◆ Supplied text
* * *

By Akin Osuntokun

The week was ushered in with a gross and temperamental preview by retired supreme court Justice Mary Odili wherein she took direct aim at a party (and its surrogates) to the dispute before the Presidential Elections Petitions Court, PEPC. Her speech at a ceremony in honour of a lawyer, Mr J.K Gadzama was a study in the chauvinistic triumphalist celebration of a judicial victory in view and was remarkably badly written and poorly delivered. At the fairly partisan gathering, she assumed the posture of an aggressive agenda setting partisan privy to the judgement that would be delivered in the course of the week. There appears to be the ulterior motive of preempting the judgement of the PEPC and harangue the potential loser to take it or shove it.

* * *

◆ Given data
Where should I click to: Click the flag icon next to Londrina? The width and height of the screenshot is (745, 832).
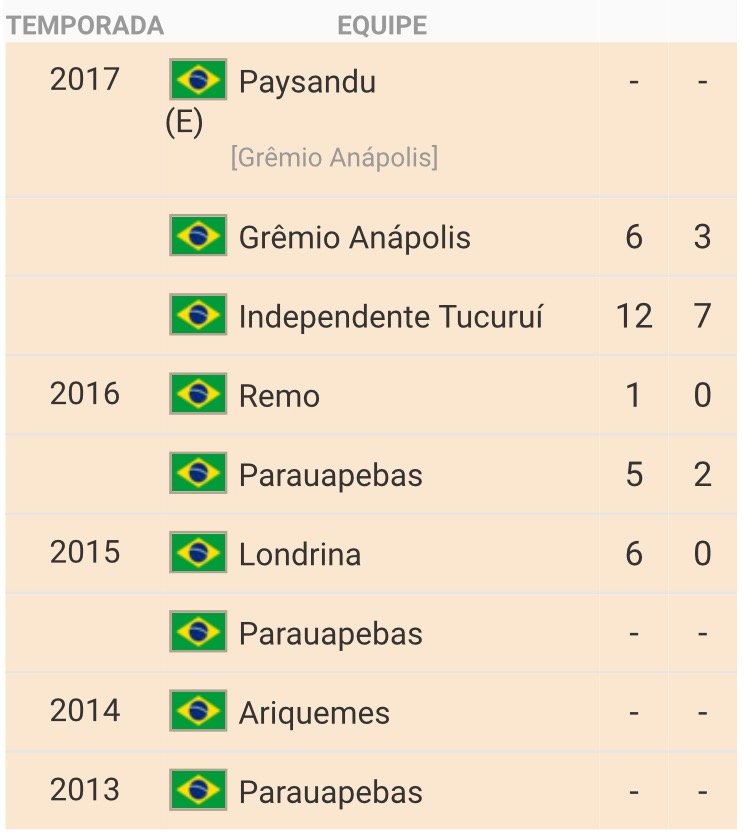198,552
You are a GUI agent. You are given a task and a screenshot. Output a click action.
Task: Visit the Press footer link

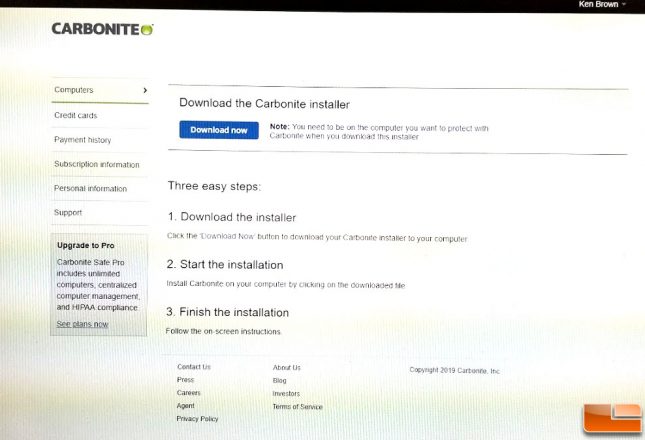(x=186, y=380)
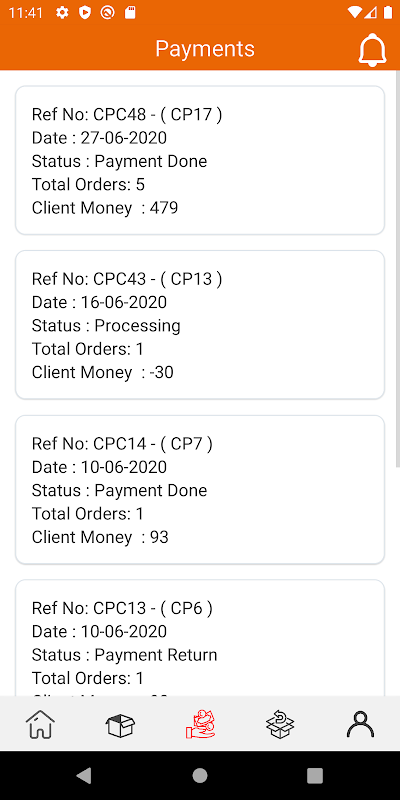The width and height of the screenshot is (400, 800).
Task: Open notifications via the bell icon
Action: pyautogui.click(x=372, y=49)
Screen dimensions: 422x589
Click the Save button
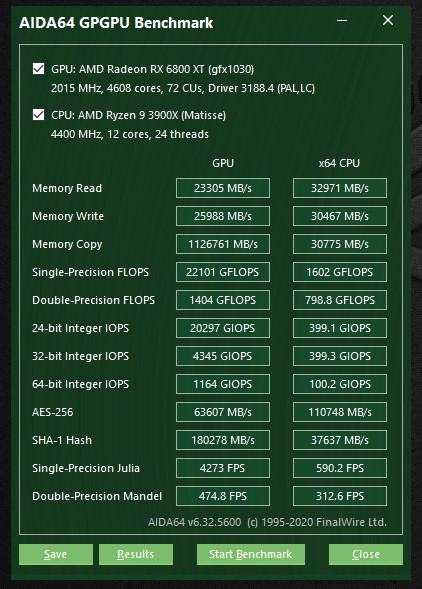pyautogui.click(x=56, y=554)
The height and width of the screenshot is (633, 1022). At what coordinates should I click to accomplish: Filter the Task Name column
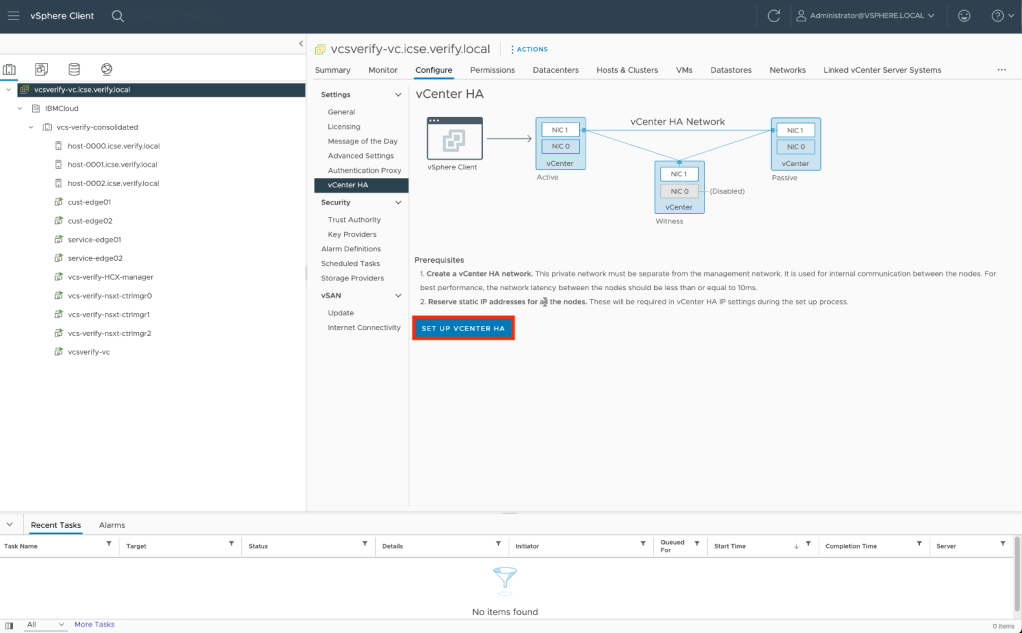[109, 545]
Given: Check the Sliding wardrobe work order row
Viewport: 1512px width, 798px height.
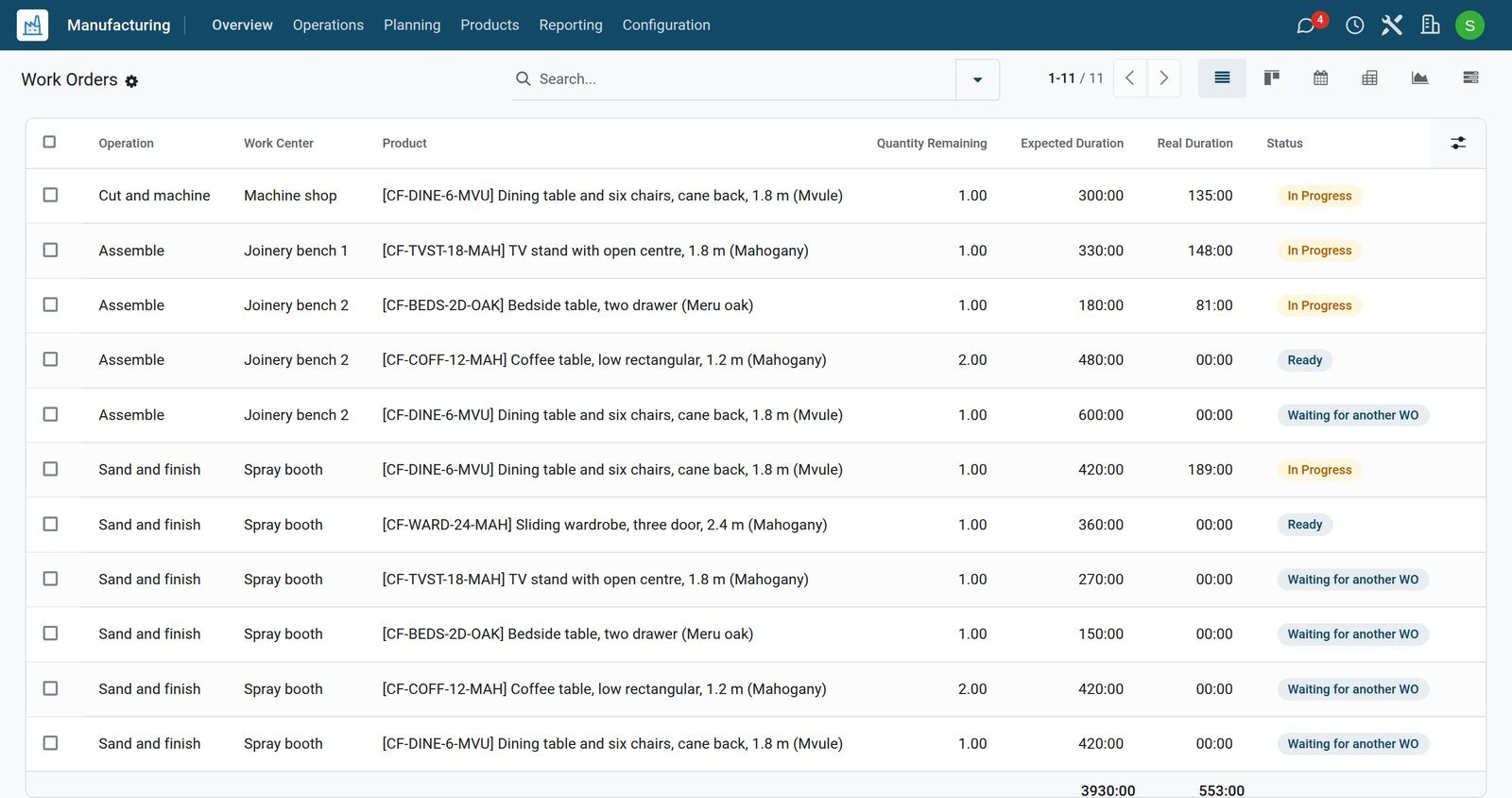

* * *

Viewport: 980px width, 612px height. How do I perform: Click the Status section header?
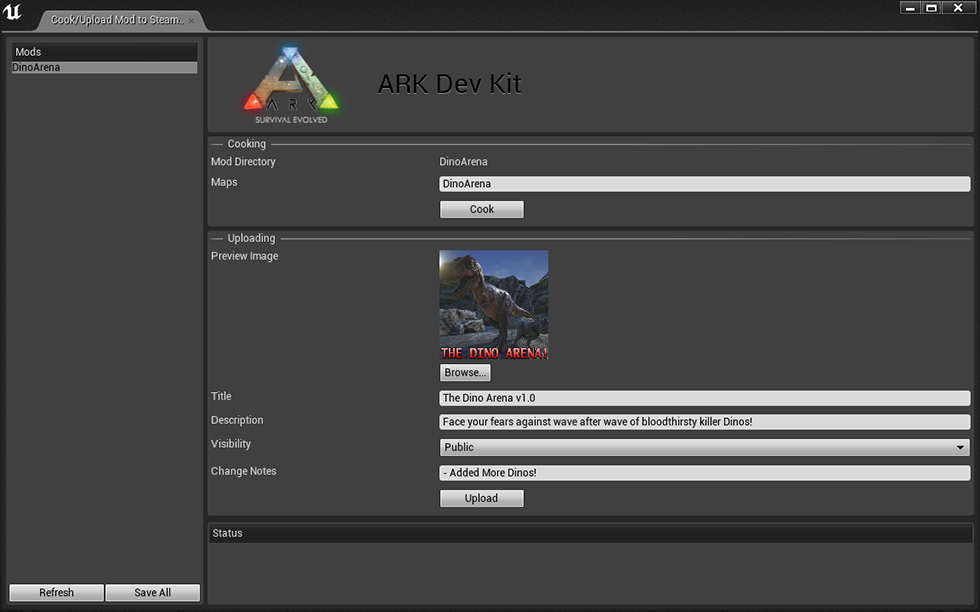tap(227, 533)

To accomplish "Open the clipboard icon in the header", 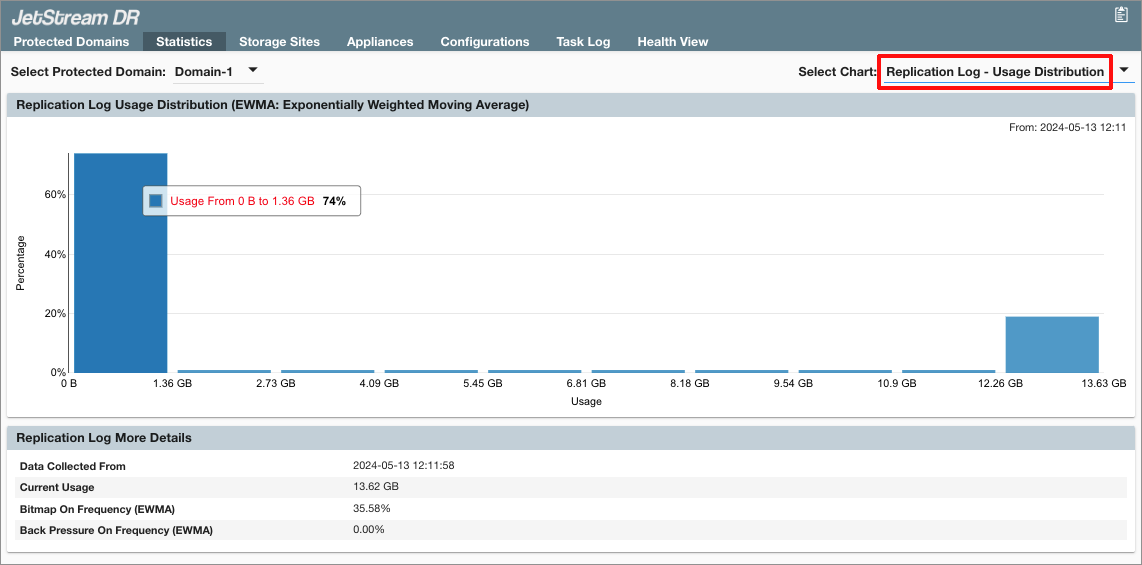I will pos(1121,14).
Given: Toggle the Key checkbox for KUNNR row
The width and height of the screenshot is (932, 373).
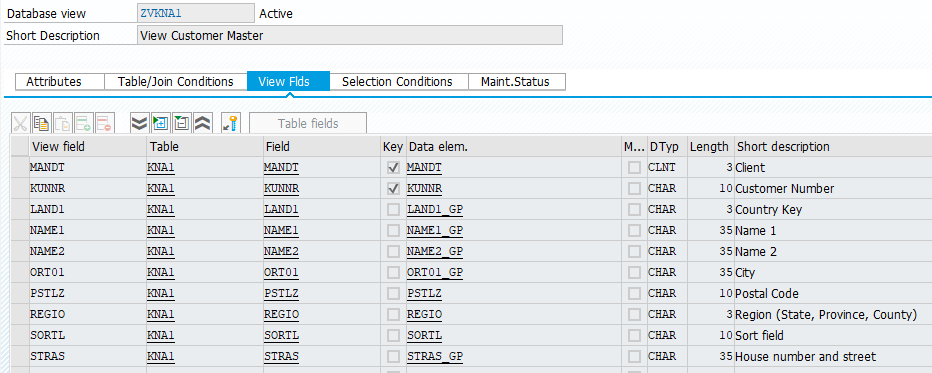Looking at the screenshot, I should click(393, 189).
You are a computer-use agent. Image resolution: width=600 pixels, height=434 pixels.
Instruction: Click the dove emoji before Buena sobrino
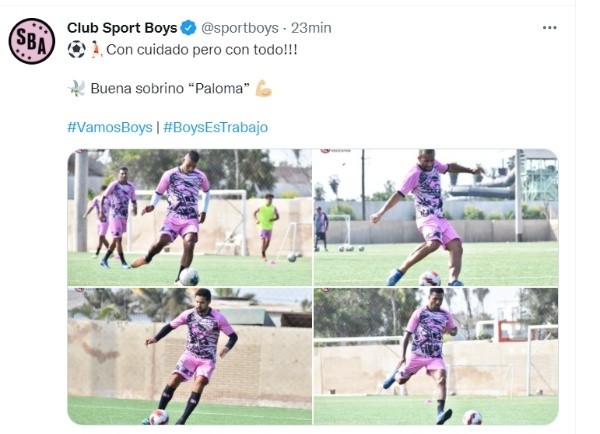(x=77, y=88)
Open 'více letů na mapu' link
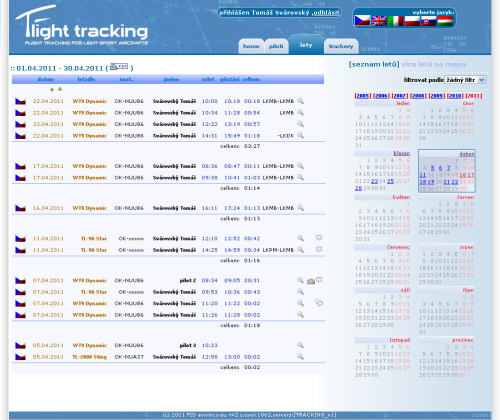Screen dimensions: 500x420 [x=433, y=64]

* * *

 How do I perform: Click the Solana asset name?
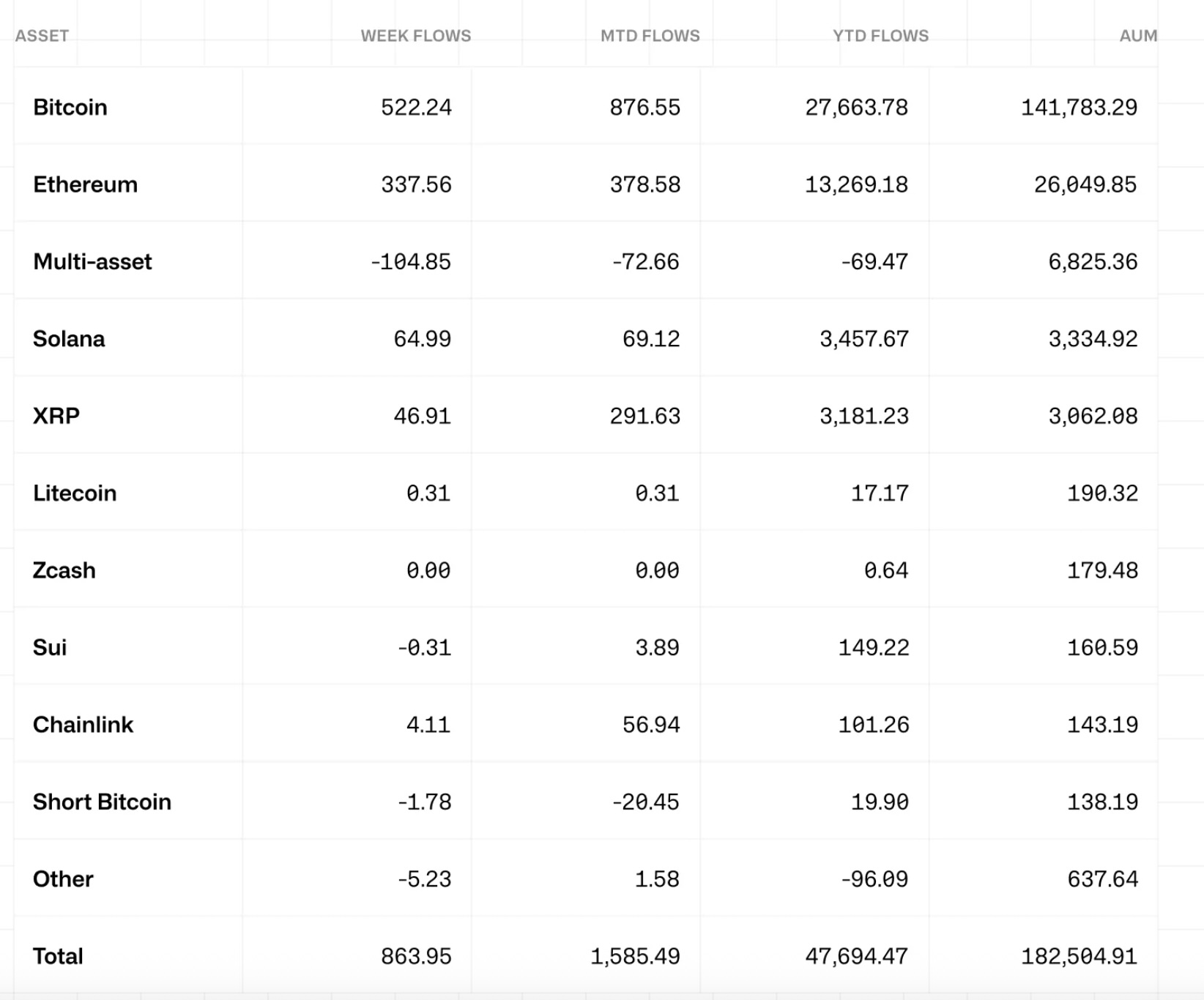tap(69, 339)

* * *

◆ What you will do
Reproduce the commentary on Mary Odili's speech in full, word for word. The rows come from a separate source unrelated to the commentary.

◆ Reply
By Akin Osuntokun

The week was ushered in with a gross and temperamental preview by retired supreme court Justice Mary Odili wherein she took direct aim at a party (and its surrogates) to the dispute before the Presidential Elections Petitions Court, PEPC. Her speech at a ceremony in honour of a lawyer, Mr J.K Gadzama was a study in the chauvinistic triumphalist celebration of a judicial victory in view and was remarkably badly written and poorly delivered. At the fairly partisan gathering, she assumed the posture of an aggressive agenda setting partisan privy to the judgement that would be delivered in the course of the week. There appears to be the ulterior motive of preempting the judgement of the PEPC and harangue the potential loser to take it or shove it.